** PASSAGE SHOWN follows **

For step-by-step tutorial, the steps in test_run.ipynb can be followed.

Command-Line Options

All options:

-h, --help                Show this help message and exit.

Required args:

--protein_path            Path to the protein file.
--ref_ligand_path         Path to the reference ligand file.
--known_ligands_path      Path to the experimentally validated ligands library.
--sbvs_ligands_path       Path to the le ligand library for SBVS.
--true_value_col          Column name of the true activity values in the 
                          experimentally validated ligands library.


Optional args:

--activity_col            Column name for the activity class (default: "activity_class").
--id_col                  Column name for the ligand ID (default: "ID").
--protein_name            Protein name for documentation (optional).
--n_cpus (=1)             Number of CPUs to use for rescoring and ranking.
--out_dir                 Directory to save results (default: "output").

** End of PASSAGE SHOWN **
** EXTRACTED DATA follows **

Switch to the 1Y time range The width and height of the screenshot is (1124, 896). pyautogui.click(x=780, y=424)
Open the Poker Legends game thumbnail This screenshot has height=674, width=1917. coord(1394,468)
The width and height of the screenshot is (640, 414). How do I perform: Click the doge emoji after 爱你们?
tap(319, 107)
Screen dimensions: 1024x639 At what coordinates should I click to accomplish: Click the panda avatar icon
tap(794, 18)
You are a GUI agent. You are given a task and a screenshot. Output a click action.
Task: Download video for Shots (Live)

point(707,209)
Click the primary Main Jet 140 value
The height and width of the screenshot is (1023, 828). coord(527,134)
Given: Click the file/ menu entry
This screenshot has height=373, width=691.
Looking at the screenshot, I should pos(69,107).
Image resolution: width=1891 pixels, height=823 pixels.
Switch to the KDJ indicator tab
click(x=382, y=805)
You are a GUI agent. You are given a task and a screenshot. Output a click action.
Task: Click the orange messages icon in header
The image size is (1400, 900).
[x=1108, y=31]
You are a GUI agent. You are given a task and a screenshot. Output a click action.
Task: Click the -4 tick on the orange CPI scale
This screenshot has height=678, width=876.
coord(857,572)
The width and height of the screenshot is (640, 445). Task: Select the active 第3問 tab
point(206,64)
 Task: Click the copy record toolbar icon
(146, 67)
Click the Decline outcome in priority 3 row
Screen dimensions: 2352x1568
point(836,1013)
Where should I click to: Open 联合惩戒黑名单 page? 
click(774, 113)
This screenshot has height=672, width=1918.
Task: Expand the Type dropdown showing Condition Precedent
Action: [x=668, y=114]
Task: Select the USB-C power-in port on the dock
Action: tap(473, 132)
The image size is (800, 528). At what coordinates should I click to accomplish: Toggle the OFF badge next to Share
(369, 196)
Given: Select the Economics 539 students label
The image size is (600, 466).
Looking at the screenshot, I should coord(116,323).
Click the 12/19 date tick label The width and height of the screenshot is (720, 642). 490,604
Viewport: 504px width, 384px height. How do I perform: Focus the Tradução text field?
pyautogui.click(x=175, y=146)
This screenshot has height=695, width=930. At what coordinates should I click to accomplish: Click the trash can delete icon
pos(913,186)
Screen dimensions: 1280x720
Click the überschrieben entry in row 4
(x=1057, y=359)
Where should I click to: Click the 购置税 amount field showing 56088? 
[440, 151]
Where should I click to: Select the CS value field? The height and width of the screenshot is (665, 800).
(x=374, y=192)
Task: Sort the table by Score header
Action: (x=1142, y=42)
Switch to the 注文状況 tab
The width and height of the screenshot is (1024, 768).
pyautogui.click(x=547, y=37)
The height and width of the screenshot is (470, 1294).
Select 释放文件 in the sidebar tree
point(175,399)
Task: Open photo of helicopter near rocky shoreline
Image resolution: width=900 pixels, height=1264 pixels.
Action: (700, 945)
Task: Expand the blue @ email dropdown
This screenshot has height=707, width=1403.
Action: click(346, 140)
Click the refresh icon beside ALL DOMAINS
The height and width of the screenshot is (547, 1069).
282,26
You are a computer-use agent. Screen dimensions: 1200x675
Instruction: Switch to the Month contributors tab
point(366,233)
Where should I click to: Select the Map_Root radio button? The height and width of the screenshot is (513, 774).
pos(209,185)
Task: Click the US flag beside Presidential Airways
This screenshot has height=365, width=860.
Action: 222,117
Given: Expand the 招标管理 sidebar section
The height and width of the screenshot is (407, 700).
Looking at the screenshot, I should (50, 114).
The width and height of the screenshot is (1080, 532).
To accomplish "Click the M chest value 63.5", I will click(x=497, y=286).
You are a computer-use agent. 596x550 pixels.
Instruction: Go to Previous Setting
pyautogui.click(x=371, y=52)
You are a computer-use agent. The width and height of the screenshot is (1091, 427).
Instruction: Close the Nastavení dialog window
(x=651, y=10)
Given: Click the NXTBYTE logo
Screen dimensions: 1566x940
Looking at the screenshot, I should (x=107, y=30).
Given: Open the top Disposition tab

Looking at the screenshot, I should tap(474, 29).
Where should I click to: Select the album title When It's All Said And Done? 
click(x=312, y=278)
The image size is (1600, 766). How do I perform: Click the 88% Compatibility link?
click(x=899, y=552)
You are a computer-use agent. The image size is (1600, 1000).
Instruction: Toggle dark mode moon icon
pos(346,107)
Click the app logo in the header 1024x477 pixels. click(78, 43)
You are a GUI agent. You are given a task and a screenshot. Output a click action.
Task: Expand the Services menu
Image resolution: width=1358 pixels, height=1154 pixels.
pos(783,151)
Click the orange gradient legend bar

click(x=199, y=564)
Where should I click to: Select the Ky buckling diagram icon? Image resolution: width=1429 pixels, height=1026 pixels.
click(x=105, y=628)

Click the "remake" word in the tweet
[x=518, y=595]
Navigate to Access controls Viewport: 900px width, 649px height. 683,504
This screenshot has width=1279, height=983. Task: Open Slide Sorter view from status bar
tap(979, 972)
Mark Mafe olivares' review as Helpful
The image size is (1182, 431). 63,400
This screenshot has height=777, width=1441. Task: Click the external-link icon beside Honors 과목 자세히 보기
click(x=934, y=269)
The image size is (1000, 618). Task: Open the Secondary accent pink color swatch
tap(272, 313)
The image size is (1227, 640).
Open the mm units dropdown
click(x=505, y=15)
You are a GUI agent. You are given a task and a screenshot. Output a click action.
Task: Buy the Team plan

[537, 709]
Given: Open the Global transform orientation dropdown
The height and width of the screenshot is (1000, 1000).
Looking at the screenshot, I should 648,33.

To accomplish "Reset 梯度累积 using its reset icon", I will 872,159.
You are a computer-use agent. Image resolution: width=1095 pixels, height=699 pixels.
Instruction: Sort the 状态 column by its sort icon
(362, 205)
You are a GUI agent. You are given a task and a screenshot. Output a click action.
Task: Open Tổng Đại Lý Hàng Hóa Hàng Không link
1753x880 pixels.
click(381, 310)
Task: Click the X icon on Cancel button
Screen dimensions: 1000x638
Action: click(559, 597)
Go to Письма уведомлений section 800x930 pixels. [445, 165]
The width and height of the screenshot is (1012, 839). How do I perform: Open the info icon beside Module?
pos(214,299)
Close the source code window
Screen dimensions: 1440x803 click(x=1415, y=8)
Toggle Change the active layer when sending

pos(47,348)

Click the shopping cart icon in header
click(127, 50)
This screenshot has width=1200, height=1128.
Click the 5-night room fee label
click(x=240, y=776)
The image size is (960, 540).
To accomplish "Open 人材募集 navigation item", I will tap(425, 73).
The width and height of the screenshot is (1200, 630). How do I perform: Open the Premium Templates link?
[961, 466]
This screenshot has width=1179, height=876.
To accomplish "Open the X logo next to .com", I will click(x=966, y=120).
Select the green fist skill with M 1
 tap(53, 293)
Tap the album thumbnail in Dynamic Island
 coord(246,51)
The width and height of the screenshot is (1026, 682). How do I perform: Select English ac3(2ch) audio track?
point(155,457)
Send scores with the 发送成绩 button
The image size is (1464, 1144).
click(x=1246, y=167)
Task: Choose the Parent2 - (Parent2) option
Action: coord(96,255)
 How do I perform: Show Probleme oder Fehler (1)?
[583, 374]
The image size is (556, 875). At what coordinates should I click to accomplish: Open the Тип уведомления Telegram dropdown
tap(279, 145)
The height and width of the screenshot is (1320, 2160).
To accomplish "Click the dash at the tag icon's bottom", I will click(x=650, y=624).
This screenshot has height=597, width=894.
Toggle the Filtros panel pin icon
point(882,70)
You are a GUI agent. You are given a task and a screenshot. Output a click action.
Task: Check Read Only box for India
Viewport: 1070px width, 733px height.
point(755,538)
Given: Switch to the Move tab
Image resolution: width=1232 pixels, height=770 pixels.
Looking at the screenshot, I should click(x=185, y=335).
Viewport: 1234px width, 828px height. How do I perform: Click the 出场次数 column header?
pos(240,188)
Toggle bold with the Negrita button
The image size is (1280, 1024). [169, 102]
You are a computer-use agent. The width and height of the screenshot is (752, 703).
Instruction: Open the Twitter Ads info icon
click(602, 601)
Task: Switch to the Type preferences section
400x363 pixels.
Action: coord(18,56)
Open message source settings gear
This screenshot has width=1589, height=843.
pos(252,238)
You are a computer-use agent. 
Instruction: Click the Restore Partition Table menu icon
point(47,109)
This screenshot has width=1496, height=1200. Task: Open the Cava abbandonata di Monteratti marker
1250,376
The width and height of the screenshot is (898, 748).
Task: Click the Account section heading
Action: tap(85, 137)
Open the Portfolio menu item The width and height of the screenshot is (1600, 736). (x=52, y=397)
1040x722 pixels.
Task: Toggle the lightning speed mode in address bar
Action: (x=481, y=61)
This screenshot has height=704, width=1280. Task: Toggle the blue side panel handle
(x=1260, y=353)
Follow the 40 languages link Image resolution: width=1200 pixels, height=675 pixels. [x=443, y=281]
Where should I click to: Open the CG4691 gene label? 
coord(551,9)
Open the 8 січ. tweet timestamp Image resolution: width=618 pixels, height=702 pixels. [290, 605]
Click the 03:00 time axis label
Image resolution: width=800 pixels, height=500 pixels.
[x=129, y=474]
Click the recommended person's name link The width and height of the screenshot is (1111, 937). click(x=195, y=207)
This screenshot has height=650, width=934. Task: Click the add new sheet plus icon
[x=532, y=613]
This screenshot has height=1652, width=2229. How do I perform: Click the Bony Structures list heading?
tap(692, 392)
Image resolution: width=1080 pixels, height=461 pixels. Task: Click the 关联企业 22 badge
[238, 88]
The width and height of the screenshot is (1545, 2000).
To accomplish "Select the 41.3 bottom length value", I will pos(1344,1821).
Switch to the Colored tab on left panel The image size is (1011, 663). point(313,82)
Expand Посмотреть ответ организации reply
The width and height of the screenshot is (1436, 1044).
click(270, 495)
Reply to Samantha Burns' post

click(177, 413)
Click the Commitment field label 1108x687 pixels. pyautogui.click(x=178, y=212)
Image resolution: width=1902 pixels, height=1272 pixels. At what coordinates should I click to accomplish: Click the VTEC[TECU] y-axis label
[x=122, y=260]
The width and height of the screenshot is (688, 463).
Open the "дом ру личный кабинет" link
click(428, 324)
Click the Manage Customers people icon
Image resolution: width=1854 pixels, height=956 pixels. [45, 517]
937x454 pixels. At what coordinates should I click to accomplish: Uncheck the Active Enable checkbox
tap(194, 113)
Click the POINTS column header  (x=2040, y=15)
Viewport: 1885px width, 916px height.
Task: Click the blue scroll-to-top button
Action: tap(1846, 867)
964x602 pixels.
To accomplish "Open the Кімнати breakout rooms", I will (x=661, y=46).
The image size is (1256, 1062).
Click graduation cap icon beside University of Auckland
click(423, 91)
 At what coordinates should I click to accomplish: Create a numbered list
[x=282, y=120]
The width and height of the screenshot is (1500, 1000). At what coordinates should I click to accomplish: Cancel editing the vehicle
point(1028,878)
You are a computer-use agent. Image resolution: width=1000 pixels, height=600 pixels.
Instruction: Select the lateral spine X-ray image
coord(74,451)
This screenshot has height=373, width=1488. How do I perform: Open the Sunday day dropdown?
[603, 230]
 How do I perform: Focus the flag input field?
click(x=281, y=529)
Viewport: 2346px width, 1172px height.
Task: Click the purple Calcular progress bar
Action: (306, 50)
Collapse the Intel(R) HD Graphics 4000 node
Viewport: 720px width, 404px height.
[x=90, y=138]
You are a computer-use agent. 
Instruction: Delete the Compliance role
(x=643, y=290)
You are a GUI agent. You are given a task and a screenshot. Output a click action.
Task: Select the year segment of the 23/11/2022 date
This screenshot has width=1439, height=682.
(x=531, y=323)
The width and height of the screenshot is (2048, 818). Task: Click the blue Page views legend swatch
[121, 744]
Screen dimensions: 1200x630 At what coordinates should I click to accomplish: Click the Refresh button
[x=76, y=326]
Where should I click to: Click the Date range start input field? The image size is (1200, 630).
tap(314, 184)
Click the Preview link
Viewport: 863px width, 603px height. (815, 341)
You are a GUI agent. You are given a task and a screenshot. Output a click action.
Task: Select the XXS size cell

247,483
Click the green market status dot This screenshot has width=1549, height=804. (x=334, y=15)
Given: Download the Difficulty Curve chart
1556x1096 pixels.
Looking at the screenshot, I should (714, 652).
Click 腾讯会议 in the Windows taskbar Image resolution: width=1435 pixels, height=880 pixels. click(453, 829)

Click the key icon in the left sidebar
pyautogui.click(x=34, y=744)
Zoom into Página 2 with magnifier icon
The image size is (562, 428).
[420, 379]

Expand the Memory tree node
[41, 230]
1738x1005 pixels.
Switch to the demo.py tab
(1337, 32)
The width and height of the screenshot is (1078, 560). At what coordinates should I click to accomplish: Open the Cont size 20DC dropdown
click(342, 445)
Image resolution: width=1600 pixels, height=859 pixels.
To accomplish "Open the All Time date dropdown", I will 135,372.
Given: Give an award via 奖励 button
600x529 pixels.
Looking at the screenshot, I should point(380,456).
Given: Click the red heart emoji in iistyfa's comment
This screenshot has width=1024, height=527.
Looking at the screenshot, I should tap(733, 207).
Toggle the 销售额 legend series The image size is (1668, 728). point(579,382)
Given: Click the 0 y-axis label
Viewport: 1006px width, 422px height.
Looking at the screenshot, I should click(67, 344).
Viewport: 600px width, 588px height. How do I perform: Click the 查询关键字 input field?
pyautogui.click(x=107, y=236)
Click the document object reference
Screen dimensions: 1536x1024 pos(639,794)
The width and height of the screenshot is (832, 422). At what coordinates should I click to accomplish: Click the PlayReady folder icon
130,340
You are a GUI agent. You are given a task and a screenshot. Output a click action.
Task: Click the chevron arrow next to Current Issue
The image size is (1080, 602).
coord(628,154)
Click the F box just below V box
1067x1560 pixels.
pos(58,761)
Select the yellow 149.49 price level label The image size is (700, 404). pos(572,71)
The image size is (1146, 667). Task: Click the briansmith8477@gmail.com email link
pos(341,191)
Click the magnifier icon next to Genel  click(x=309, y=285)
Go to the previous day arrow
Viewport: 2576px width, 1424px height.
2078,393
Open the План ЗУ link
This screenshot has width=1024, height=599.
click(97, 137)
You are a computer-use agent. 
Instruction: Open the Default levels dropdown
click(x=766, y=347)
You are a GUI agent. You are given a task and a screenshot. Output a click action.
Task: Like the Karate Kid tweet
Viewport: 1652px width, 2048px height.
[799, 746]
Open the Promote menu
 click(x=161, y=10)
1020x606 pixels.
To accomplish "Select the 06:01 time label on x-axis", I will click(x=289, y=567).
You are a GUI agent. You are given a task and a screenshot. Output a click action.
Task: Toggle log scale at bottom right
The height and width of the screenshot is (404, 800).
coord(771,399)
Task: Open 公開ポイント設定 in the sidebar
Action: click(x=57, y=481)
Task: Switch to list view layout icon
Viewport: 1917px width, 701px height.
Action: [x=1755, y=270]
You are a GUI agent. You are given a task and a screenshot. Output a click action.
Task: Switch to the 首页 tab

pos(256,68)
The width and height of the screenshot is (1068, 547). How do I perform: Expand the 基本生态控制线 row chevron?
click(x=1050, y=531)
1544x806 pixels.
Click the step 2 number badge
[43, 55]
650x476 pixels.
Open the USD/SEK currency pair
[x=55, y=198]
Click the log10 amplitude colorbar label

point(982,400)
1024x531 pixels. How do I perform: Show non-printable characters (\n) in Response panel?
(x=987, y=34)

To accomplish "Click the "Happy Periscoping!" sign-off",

** End of EXTRACTED DATA **

WHAT THIS EXERCISE ASKS ::
1) In the command-line options text above, rewrite the block of optional arguments beginning "--activity_col" as a concise list that keeps each option's purpose and default.
2) According to the command-line options text above, what is the default directory for saving results?
3) Proceed with the command-line options text, continuing from its last line.

TASK RESPONSES ::
1)
- --activity_col: activity class column name (default "activity_class")
- --id_col: ligand ID column name (default "ID")
- --protein_name: protein name for documentation (optional)
- --n_cpus: number of CPUs for rescoring and ranking (default 1)
- --out_dir: results directory (default "output")

2) The default directory is "output".

3)
--verbose                 For detailed output.

Docking Options:

--docking_programs        [DOCKING_PROGRAMS ...]
                          Docking programs to use (allowed_progs: gnina, smina, 
                          diffdock, plants, flexx).
                          Example: --docking_programs gnina smina diffdock
--n_poses (=10)           Number of poses to generate per docking tool.
--exhaustiveness (=8)     Exhaustiveness for SMINA/GNINA docking tools.
--local_diffdock (False)  Use local DiffDock for predictions, only 
                          recommended for wrong binding pocket prediction of normal 
                          DiffDock.


Rescoring Options:

--rescoring               [RESCORING ...] 
                          Rescoring functions to use.
                          Allowed_SFs: cnnaffinity, cnnscore, smina_affinity, scorch, ad4, 
                          linf9, rtmscore, vinardo, chemplp, rfscore_v1, rfscore_v2,
                          rfscore_v3, vina_hydrophobic, vina_intra_hydrophobic and hyde.
                          Example: --rescoring cnnscore vinardo
--corr_threshold (=0.9)   Max. allowed Spearman correlation between two scoring functions.


Ranking Methods:

--ranking_method          [RANKING_METHOD ...]
                          Consensus ranking methods to use.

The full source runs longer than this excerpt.